— Ты права, кажется, я того… — Олег криво улыбнулся.
Он сник и поглупел, как мальчишка, который зашел слишком далеко, чтобы скрыть намерения, но и продолжать в одиночку начатое ему не под силу. Обычно самоуверенный, по крайней мере казавшийся таковым, он не мог сообразить, в каком направлении и с каким лицом отступать. Тут было чем позабавиться, если вспомнить его снисходительные рассуждения о разного рода амурных сюжетах. Но Юле было не до веселья, он ей надоел.
— Ты уж извини!.. — Олег вскинул руки и молодецки тряхнул головой. — Действительно, не с той музыкой полез… Будем считать, что нашего разговора не было.
Она незамедлительно согласилась и всей ладошкой прижала кнопку дверного звонка.
А спустя полчаса, убедившись, что отец отправился спать, присела в прихожей на ящике для обуви, положила телефон на колени и медленно, прилежно набрав номер, принялась ждать, в полной уверенности, что в такую поздноту никто, кроме н е г о, не ответит. Она не собиралась ни о чем говорить (не хватало, чтобы отец что-нибудь заподозрил!), ей просто не терпелось напомнить о себе таким вот бессловесным таинственным образом.
Призывно сцепляясь в невидимую нить, возникали и обрывались гудки, неотвратимо приближая ее к н е м у!.. Каждый следующий казался последним перед падением в темноту, в бездну! И когда гудки оборвались и совсем рядом прозвучал знакомый низкий голос, сердце остановилось… Она перестала дышать и медленно положила трубку.
Оглушенная волнением, Юля метнулась в свою комнату, быстро разделась, юркнула под одеяло, сжалась калачиком и замерла в ожидании утра, когда можно будет позвонить и говорить, сколько захочется.
Крепко закрыв глаза, она тотчас увидела беломраморный храм, наполненный светом и воздухом! Вознесенное к лазурному небу неизъяснимой красоты светозарное святилище являлось ее внутреннему взору в самые праздничные, самые счастливые минуты. Юля не помнила, когда и почему он приютился в воображении, это было тайной, но такой, которую совсем не хотелось разгадывать. Она любовалась им, пока не заснула.
Утро вечера мудренее. Ночь унесла львиную долю вчерашних волнений, решимости и решений. «Не слишком ли ты разошлась, Непряхина?..» — донесся из далекого детства остужающе-иронический голос пионервожатой. При свете дня, в окружении привычных стен и вещей, давешние неумеренные восторги поблекли, подернулись чужеродностыо. Вчера был ее праздник, и она щеголяла в маскарадных чувствах. «Все не так! — думала теперь она, имея в виду не только свое вчерашнее возбуждение, но и настроение последних дней и то победительное чувство, с каким она разговаривала с Татьяной Дмитриевной. — Все обыденно и недвижно в своей обыденности, как эти стены. Все во всех определено такими вот стенами…»

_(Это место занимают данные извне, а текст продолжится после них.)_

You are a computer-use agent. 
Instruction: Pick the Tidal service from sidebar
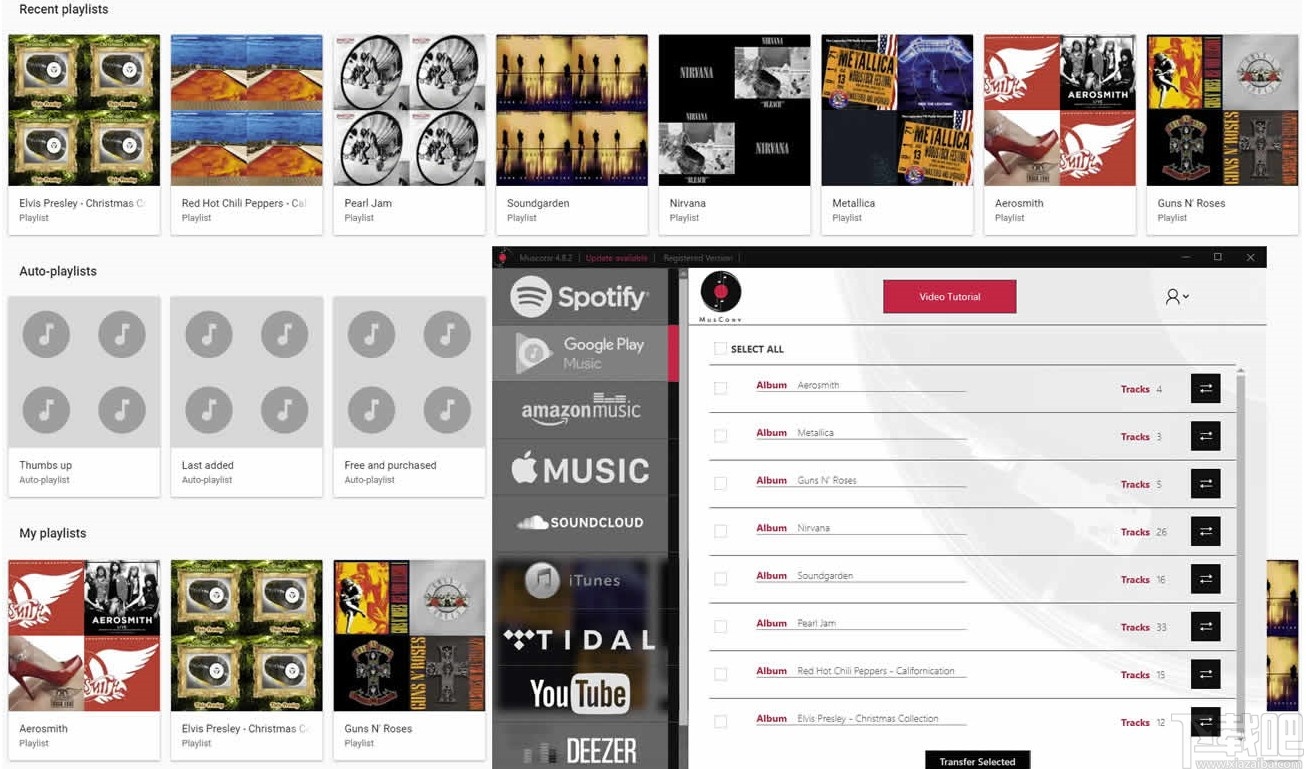580,638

Проснулась поздно. Отец ушел на работу. Серафима скорее всего подалась на рынок — «подышать деревней». Хлебом не корми.
Посреди овального стола большой комнаты, напоминая о вчерашнем, стояли цветы. Они были совсем свежие, а все связанное с ними пожухло и отдалилось. Иначе и быть не могло: не успели гости собраться, а она уже тяготилась ими, их лицами, голосами. Ни с кем из них Юля не была дружна, все они приглашались потому, что она сама гостила у вчерашних гостей, когда те отмечали свои дни рождения. Не считая Сони, которая была звана только потому, что числила себя Юлиной соперницей: казалось забавным понаблюдать, как эта более чем простоватая дева примется обхаживать не лишенного Нарциссова греха самолюбования эстета, знатока древнерусской живописи, превыше всего ценящего «художественное начало в телах и душах». Вышло совсем не забавно, скорее глупо и как-то даже определяюще для всего вечера. Заметив Сонины поползновения, девчонки вели себя так, будто затем и собрались, чтобы погоготать над ней.

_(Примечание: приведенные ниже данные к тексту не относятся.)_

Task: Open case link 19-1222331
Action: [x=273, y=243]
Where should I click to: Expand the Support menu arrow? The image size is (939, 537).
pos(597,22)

«Может быть, все-таки позвонить?..» Постояв у телефона, Юля не без внутреннего сопротивления набрала памятный уже номер Нерецкого, почему-то уверенная, что отзовется кто-то другой и ничего не останется, как положить трубку. Гудок, второй… десятый… «Глу-упо… глу-упо…» — отзывалось в голове. Никто не ответил.
«Напрасно я так с ним вчера… — подумала она об Олеге. — Теперь не жди приглашения, когда после каникул в его квартире станут собираться студийцы-художники». Это было единственное место, откуда ей позволялось приходить после наступления темноты. Правда, столкнувшись с «Олеговой оравой» на лестнице, отец стал весьма подозрительно относиться к ее «гостеваниям наверху». Прямо ничего не говорил, но это чувствовалось, когда она при нем возвращалась от Олега. Против обыкновения, он не спрашивал, где она была, старался не смотреть на нее, и все вокруг вслед за ним послушно сторонилось, всякая вещь глядела искоса. «Явилась не запылилась! Ты бы еще на ночь там осталась, в закопченной табаком чужой хатке!» — скрипучим голосом Серафимы доносилось из каждого угла. В такие минуты она тупела, из головы вылетали даже те истертые от бездумного потребления слова и фразы, какими она обходилась дома. А загляни отец в квартиру Олега, посмотри, как ведут себя его друзья, о чем говорят, тут уж с ее «гостеваниями наверху» было бы незамедлительно и навсегда покончено.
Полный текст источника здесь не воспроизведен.